Former Nigeria international, Shola Ameobi says the Premier League’s No Room For Racism initiative is sending out an important message in the battle against discrimination not just in football but in the wider world.
The League has launched the latest phase of the initiative, urging fans to challenge and report racism wherever it takes place.
Former Newcastle United striker Ameobi believes discrimination has to be confronted in everyday life.
“The reality is we are seeing systemic racism is still an issue in our society and certain people do not feel comfortable enough to [challenge] this,” he told Adrian Chiles on BBC Radio 5 Live. “In terms of challenging, not just in stadiums but in society as a whole.
“The No Room For Racism campaign is sending out an important message to football fans that we need to play our part, this is not just something that exists in sport but in society and we have to encourage behavioural change.
“I’ve seen talking around these issues but the reality for us is that we need to have action attached to it.
“Action is vital if anything is going to be done to challenge the racial issues we have. The campaign is all about mobilising people and giving them the confidence to say, ‘Listen, we’re not going to accept this.’”
As part of No Room For Racism, the League is launching a series of free educational resources on its Premier League Primary Stars website featuring players such as Dominic Calvert-Lewin, Neal Maupay, Divock Origi, Hamza Choudhury and Demi Stokes discussing their own experiences of discrimination and its impact.
Ameobi believes such resources will help improve the vital education of children about racism.
“We have to do more, certainly within our school system,” he said. “Education and the governance around how we teach kids about race, diversity and inclusion needs to be better.
“We have to make sure we don’t just deal with [it] at a face value, but actually get deep into understanding why we are still dealing with these issues.

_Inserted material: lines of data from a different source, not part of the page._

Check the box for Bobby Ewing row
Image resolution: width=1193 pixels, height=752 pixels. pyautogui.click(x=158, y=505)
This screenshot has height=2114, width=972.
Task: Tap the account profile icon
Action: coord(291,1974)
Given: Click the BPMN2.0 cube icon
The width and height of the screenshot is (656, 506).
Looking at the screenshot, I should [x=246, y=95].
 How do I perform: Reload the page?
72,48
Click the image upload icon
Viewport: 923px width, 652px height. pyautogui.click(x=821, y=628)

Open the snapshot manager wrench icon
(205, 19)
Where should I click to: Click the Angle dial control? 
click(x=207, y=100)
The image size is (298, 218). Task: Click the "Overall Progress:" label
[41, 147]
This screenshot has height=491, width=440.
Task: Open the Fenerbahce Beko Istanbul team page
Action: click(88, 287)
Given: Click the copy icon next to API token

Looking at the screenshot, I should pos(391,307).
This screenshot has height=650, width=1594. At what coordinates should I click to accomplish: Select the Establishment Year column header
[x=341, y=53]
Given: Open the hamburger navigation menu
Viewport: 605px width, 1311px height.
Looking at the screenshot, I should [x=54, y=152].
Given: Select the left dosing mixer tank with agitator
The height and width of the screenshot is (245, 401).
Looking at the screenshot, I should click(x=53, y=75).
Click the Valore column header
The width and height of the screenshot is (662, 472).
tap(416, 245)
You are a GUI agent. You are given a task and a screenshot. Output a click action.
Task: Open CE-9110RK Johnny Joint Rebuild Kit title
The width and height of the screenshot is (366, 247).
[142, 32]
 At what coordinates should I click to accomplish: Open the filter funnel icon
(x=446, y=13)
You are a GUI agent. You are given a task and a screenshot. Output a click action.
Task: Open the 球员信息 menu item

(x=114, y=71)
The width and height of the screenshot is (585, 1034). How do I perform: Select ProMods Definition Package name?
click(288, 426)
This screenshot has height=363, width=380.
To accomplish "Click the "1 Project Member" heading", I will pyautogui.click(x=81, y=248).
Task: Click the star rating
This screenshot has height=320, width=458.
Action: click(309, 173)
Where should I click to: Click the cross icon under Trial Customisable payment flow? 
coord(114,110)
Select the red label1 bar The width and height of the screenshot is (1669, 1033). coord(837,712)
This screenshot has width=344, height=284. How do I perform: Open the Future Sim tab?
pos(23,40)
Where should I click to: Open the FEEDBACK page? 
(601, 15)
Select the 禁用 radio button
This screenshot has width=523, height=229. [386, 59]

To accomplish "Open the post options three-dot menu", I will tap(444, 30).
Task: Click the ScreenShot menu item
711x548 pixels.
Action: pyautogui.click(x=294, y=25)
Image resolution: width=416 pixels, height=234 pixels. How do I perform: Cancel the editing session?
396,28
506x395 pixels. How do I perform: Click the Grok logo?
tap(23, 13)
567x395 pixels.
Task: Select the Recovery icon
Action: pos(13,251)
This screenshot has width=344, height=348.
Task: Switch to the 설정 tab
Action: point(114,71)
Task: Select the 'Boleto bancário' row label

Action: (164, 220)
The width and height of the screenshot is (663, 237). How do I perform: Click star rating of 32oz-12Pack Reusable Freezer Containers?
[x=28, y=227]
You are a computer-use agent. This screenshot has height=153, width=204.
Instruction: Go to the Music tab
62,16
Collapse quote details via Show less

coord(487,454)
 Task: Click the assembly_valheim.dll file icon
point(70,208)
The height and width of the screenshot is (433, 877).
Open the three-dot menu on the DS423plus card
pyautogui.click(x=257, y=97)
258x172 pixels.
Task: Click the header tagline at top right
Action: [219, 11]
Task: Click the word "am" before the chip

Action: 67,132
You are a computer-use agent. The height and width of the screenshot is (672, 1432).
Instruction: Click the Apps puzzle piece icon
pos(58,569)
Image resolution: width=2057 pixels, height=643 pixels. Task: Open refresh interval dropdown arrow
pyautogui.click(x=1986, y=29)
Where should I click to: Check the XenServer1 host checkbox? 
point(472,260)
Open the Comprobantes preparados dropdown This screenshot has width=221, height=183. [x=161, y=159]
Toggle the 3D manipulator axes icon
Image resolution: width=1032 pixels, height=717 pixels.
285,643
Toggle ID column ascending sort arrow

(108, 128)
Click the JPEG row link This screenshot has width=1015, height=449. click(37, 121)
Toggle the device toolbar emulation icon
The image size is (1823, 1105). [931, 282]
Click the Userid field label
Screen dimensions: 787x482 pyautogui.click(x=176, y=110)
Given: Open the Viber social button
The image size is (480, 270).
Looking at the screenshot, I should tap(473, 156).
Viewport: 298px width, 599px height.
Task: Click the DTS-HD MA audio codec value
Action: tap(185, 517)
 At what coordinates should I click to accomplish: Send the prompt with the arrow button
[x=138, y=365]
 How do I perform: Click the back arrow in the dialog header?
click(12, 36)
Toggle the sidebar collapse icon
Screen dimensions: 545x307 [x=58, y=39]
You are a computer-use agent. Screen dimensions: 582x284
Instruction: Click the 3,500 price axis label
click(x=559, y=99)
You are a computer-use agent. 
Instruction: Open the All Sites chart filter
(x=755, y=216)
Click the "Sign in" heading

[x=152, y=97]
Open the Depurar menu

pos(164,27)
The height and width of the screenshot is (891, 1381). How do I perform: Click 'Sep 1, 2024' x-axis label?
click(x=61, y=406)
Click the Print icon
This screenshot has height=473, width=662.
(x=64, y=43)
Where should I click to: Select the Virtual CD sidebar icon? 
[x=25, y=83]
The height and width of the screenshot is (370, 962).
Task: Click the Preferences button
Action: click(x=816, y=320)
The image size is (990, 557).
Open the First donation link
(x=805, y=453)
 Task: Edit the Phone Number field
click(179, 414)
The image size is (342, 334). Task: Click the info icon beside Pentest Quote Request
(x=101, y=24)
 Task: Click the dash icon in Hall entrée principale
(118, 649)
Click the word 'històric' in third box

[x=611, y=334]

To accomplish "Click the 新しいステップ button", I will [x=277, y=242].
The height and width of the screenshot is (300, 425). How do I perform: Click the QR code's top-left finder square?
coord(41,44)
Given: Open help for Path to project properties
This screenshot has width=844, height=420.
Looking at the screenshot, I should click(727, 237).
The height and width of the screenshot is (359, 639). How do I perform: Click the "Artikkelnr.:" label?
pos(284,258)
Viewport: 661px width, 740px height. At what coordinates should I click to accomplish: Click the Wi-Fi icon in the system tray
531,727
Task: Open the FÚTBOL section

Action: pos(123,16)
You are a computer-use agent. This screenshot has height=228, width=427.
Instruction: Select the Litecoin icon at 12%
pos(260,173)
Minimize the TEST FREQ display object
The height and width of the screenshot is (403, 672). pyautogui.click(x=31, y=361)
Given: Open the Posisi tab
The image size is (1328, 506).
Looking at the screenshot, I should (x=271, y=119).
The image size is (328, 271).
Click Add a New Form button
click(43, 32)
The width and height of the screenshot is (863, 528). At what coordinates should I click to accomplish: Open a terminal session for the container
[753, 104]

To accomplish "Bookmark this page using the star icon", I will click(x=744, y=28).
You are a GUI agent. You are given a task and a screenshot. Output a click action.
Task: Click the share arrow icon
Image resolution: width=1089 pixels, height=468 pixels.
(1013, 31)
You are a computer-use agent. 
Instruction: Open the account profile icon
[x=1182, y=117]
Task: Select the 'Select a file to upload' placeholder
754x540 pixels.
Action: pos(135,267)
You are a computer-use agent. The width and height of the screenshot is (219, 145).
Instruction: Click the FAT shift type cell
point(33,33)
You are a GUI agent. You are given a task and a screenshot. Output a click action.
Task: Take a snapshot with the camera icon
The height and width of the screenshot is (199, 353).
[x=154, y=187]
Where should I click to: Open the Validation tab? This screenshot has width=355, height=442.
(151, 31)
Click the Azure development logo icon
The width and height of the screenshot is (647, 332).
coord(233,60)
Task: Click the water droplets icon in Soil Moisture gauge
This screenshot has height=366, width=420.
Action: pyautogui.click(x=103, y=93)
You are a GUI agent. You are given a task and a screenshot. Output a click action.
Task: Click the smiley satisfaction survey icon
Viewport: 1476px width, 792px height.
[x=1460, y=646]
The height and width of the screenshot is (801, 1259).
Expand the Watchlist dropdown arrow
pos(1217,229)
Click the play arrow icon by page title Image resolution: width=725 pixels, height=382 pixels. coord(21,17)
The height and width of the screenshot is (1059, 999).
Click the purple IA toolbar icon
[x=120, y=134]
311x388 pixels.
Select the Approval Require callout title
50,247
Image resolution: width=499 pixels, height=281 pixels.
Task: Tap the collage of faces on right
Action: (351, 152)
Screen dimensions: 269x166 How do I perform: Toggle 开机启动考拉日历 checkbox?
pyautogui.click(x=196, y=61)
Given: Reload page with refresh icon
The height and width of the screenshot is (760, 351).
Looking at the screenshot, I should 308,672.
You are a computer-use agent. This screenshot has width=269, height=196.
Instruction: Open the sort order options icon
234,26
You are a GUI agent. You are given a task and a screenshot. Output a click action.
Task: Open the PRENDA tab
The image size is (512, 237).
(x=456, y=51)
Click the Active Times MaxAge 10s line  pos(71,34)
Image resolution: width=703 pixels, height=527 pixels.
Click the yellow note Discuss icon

Education is a huge part of that and making sure we promote it in schools.”
No Room For Racism has been around since 2019 and has helped to generate a conversation about racism, not just in football.
Ameobi has seen a growing number of Premier League players becoming more confident in that time to raise the issue of racism through social media and such action as “taking a knee” before the start of Premier League matches.
“What the players have done and the Premier League are doing is to make sure the conversation is still happening, that it’s not just a flash in the pan,” Ameobi said.
“These actions are leading to more conversations and more information around what we are doing.
“That is only going to improve how we’re talking about this in society because, ultimately, the reality is these players have a huge platform and the more we can engage clubs and players, the better we can talk about these issues and hopefully move forward.”